James William Lambert was involved in what may have been the first auto accident in history. The incident occurred in Ohio City, Ohio, when Lambert’s one-cylinder horseless carriage struck a tree root in the road and veered into a hitching post.  

Cars are faster and more powerful today, and if your vehicle hits something in or off the road you want to be sure you’re covered by the right insurance policy.

Here’s what you need to know about insurance coverage if you hit something while driving.

Key Takeaways

  • Collision coverage pays for repairs to your car if you hit an object.
  • Damage to a vehicle not caused by a car accident, such as a fire, theft or hitting an animal, is covered by comprehensive coverage.
  • More than 1.5 million animal-collision insurance claims were reported in the U.S. between July 2019 and June 2020.

Insurance for all types of collisions

Animals

Comprehensive coverage pays for damage to your car that’s not caused by an accident involving another vehicle.

If an object falls on your vehicle or if your car is damaged because of a fire or natural disaster or if you hit an animal, comprehensive coverage takes care of the repair costs.  

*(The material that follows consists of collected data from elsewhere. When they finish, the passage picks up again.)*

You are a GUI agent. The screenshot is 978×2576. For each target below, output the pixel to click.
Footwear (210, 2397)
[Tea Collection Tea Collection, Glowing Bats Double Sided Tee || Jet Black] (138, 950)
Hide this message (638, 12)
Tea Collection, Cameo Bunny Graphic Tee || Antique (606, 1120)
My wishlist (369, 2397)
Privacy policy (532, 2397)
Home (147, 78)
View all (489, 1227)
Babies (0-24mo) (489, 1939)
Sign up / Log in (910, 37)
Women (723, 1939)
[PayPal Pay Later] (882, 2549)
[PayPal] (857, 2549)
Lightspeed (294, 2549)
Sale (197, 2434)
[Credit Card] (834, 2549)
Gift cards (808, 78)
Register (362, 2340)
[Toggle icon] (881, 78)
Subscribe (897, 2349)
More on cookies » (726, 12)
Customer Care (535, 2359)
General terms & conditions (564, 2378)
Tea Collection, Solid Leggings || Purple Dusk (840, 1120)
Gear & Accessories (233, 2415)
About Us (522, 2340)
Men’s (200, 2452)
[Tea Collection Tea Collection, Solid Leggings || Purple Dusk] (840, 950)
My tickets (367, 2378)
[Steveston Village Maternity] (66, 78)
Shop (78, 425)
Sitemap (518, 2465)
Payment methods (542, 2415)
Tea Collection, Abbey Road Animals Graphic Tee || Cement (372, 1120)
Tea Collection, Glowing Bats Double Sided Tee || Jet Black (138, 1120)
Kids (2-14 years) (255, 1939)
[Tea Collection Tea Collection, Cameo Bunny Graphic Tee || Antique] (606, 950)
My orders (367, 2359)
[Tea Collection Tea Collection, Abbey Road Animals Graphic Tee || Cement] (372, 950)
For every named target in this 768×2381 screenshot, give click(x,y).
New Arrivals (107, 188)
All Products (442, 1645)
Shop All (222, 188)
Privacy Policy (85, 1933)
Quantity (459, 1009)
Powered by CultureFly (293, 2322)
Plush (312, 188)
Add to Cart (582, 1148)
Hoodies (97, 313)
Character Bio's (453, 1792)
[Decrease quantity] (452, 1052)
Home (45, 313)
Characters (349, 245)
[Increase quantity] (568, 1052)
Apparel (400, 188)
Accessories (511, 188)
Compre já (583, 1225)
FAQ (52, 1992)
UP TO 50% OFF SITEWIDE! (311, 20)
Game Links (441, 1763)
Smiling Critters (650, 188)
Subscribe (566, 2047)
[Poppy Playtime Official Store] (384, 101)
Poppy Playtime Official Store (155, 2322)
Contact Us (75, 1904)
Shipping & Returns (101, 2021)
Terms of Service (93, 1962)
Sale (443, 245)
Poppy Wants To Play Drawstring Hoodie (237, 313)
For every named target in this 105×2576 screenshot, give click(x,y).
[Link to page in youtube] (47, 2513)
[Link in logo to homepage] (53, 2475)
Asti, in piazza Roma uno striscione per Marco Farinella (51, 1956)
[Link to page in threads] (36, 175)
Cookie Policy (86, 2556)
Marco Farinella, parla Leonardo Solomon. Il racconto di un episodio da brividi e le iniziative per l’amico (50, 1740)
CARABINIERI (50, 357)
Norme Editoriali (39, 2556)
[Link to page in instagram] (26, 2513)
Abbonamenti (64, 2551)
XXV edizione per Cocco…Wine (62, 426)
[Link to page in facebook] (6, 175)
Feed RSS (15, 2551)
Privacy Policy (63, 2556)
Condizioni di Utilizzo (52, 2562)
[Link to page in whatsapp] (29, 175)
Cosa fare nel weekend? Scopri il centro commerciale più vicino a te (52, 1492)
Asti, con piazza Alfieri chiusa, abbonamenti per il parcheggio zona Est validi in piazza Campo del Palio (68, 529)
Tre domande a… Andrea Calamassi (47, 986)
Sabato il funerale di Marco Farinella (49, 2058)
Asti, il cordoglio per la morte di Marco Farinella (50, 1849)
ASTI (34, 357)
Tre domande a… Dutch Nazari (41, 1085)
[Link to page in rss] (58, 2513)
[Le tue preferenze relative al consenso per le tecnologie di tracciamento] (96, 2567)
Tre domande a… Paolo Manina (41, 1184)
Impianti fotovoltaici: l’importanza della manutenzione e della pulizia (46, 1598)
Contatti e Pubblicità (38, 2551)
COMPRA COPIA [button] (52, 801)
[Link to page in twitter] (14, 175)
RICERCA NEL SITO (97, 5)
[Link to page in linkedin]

When most people think about car insurance, they most likely think about hitting a vehicle or object. But hitting an animal isn’t uncommon.

In fact, more than 1.5 million animal-collision insurance claims were reported in the U.S. between July 2019 and June 2020, according to data on the Insurance Information Institute’s website.

“Even if an animal jumps into the road in front of you and you manage to miss it but crash into something like a neighbor’s mailbox, it is considered a collision and deemed your fault.  And, your  rates can go up,” says Daniel  Ferrara, a former senior sales rep for Liberty Mutual Insurance.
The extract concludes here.